Pilates Thoughtful Tuesday: Humility in Mastery
- Michael King

- 3 days ago
- 1 min read

After years of teaching, it’s easy to slip into certainty. You’ve seen hundreds of clients, corrected thousands of spines, and heard the same questions a hundred times. Yet somewhere in the comfort of experience hides a trap. It’s called the Dunning–Kruger effect.
The Dunning–Kruger effect describes how people with little knowledge often overestimate their ability, while those with deep expertise tend to underestimate theirs. In Pilates, that plays out every day. A new teacher fresh from certification feels invincible, convinced they’ve got the method down. The teacher who’s been guiding clients for twenty years often questions everything. The irony is that both are doing exactly what human nature does when faced with learning.

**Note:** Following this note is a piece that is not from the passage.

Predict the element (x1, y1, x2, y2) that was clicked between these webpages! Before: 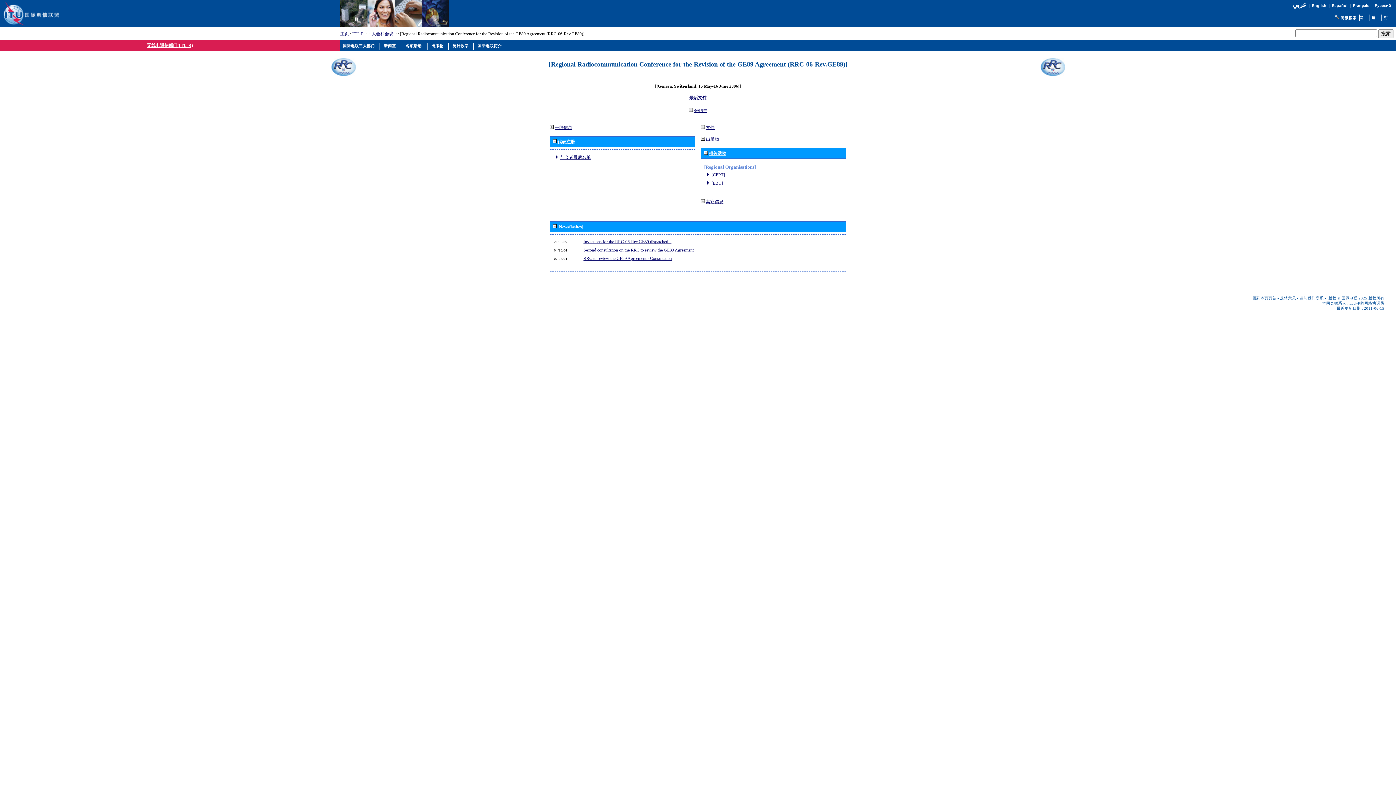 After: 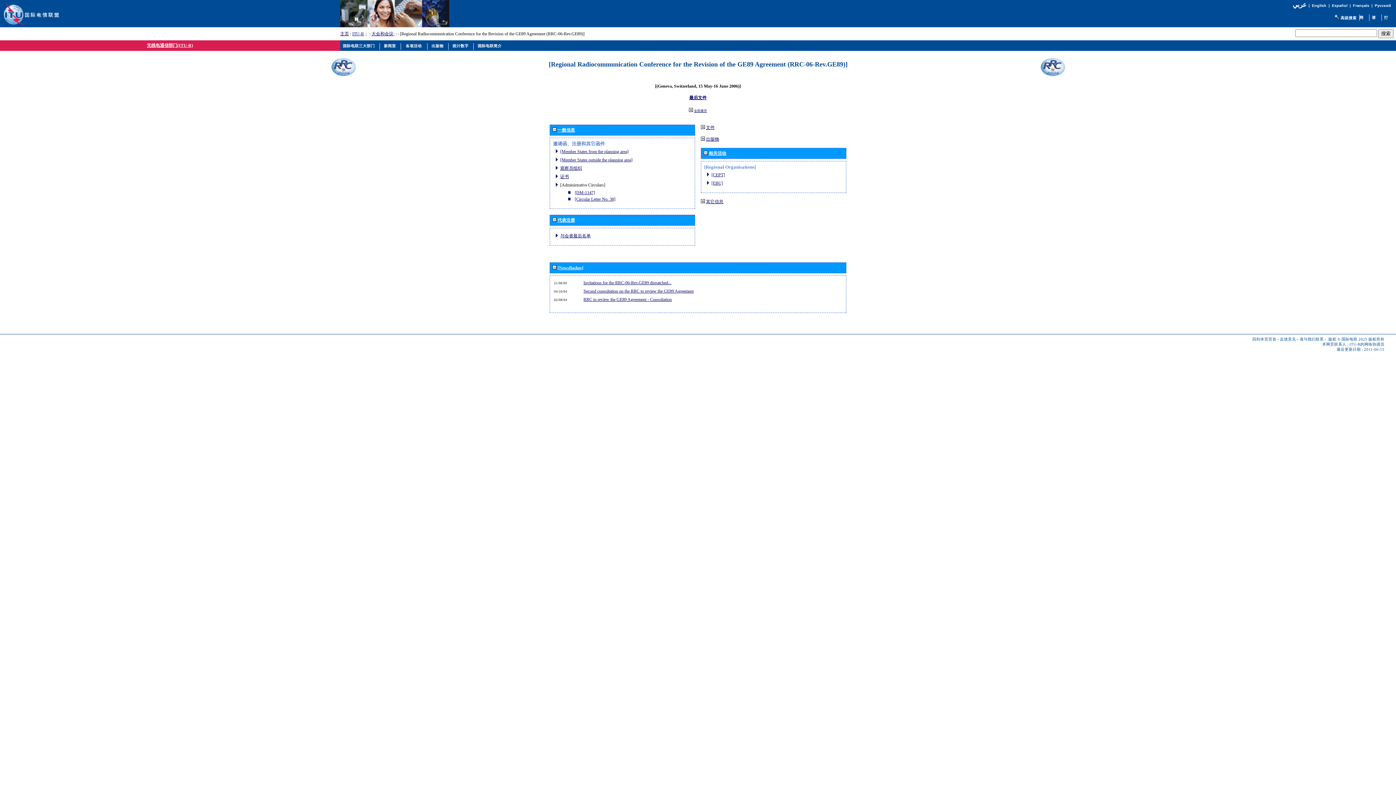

Humility in mastery is about recognising that true expertise isn’t loud. It doesn’t insist, it observes. It asks questions. It understands that each client’s body rewrites what we think we know. The more years you teach, the more you realise that the method is bigger than you, and that’s the point.
If curiosity stays stronger than certainty, your teaching stays alive. The teacher who listens, watches, and keeps learning will always serve their clients better than the one who thinks they’ve arrived. In Pilates, as in life, mastery isn’t about reaching the end. It’s about realising there isn’t one.